▶ _EXCERPT_:
★ ★ ★ ★
The fourth-trimester. AKA postpartum. You’ve heard us talk about the importance of this stage in motherhood; it’s the stage that is overlooked by many doctors, media, and even moms. Now an ally of woman’s health is also using the phrase fourth-trimester to raise visibility of how vital it is to prioritize a woman’s health during this period. A recent convening of the Presidential Task Force on Redefining the Postpartum Visit Committee on Obstetric Practice headed by The American College of Obstetrics and Gynecologists (ACOG) has produced a revolutionary article on the topic of optimizing postpartum care for the 21st Century American woman. The revolutionary part? Make it woman-focused, and woman-led.
Research has shown that women feel there is an “intense focus on women’s health prenatally, but care during the postpartum period of infrequent and late”. There’s no shortage of stories from women noting that in all their prenatal visits the topic of a postpartum care plan is rarely discussed. ACOG, in their May 2018 journal, recognizes that as many as 40% of women do not attend any postpartum visit, which leads to health disparities and an expanding array of future complications that healthcare professionals are just now realizing are tied to inadequate postpartum support. Heart disease, stroke, and future depression are among the handful of medical issues that impact women even a decade after birth, and doctors are finding that identifying and managing these issues within the first 3 weeks of delivery can positively affect a mother’s future health on the path of being a well-woman.
★ ★ ★ ★
▶ _TASK GOAL_:
Please resume the article on postpartum care, starting right after its final sentence.
★ ★ ★ ★
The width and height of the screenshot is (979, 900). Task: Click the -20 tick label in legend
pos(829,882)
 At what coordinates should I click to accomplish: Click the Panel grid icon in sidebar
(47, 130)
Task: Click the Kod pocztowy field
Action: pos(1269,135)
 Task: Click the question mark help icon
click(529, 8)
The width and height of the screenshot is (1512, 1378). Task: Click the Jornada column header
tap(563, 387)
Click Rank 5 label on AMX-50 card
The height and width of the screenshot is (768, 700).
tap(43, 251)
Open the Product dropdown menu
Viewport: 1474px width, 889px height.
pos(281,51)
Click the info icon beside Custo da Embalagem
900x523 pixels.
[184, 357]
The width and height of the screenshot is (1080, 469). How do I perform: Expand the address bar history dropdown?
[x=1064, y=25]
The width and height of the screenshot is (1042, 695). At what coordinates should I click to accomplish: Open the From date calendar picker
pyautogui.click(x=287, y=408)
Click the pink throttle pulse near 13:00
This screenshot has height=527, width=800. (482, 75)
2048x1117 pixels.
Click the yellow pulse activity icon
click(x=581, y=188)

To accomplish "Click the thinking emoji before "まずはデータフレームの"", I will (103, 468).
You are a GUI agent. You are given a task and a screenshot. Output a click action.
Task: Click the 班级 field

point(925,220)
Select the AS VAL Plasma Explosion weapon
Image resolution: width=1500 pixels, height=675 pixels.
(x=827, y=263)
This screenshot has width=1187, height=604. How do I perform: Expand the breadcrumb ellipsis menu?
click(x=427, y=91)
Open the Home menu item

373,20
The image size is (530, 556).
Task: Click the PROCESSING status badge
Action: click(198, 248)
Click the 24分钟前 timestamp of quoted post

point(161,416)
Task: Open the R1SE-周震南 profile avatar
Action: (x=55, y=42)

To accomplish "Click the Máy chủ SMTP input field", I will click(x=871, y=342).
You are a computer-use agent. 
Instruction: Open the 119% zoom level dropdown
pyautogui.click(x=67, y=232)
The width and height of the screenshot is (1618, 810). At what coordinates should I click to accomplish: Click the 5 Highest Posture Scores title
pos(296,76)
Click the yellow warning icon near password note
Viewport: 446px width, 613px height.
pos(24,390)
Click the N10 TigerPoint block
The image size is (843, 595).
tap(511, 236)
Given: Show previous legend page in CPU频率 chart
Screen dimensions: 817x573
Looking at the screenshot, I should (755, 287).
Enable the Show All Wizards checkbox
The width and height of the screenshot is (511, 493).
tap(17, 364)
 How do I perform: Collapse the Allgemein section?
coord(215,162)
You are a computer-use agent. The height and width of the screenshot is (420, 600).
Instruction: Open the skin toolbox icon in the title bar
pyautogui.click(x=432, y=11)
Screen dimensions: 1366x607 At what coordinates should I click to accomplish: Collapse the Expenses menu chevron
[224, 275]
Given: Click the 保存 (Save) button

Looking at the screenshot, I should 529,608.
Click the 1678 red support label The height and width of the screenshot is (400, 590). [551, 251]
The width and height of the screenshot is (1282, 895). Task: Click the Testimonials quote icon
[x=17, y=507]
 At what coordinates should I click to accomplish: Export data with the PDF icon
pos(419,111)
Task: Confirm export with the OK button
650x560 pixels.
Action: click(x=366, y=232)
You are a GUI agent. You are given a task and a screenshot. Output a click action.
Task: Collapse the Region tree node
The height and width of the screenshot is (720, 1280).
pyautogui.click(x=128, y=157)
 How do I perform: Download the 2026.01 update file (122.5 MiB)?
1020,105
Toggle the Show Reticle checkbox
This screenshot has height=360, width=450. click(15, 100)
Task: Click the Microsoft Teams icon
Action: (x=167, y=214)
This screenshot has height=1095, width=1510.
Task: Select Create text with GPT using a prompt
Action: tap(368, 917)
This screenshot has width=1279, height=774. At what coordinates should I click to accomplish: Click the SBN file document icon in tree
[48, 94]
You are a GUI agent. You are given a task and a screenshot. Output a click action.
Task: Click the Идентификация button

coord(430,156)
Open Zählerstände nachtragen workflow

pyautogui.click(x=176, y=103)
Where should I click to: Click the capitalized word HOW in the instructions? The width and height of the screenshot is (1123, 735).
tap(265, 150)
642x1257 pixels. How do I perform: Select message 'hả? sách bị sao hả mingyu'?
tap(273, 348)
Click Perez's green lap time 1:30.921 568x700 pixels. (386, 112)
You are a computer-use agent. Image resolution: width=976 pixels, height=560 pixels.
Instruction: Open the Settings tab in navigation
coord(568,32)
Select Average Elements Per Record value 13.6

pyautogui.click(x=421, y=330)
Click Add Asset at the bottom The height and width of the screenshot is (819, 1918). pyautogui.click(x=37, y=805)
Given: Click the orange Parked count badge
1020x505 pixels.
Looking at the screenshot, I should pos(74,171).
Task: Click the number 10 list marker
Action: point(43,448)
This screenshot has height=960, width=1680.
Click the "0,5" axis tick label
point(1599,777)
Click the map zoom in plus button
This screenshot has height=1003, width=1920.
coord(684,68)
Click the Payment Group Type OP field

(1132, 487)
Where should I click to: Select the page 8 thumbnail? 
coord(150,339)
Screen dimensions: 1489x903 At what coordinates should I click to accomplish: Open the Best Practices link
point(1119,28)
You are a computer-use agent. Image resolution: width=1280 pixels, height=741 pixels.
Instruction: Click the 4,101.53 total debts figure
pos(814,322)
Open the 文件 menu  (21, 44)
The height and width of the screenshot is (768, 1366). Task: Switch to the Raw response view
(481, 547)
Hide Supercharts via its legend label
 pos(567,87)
★ ★ ★ ★
▶ _SOLVED EXERCISE_:
The holistic approach that ACOG recommends to all women is to have contact with a care provider within three (3) weeks postpartum for an initial assessment. At this visit, and new mother can consult with a healthcare provider to create a comprehensive approach to an individual woman’s needs going forward concerning a battery of health and wellness concerns. This care system planning should begin during the prenatal phase to create a postpartum plan that involves identifying who the mother’s care provider will be, address health issues (especially chronic ones), mood disorders, and external care support like friends and family.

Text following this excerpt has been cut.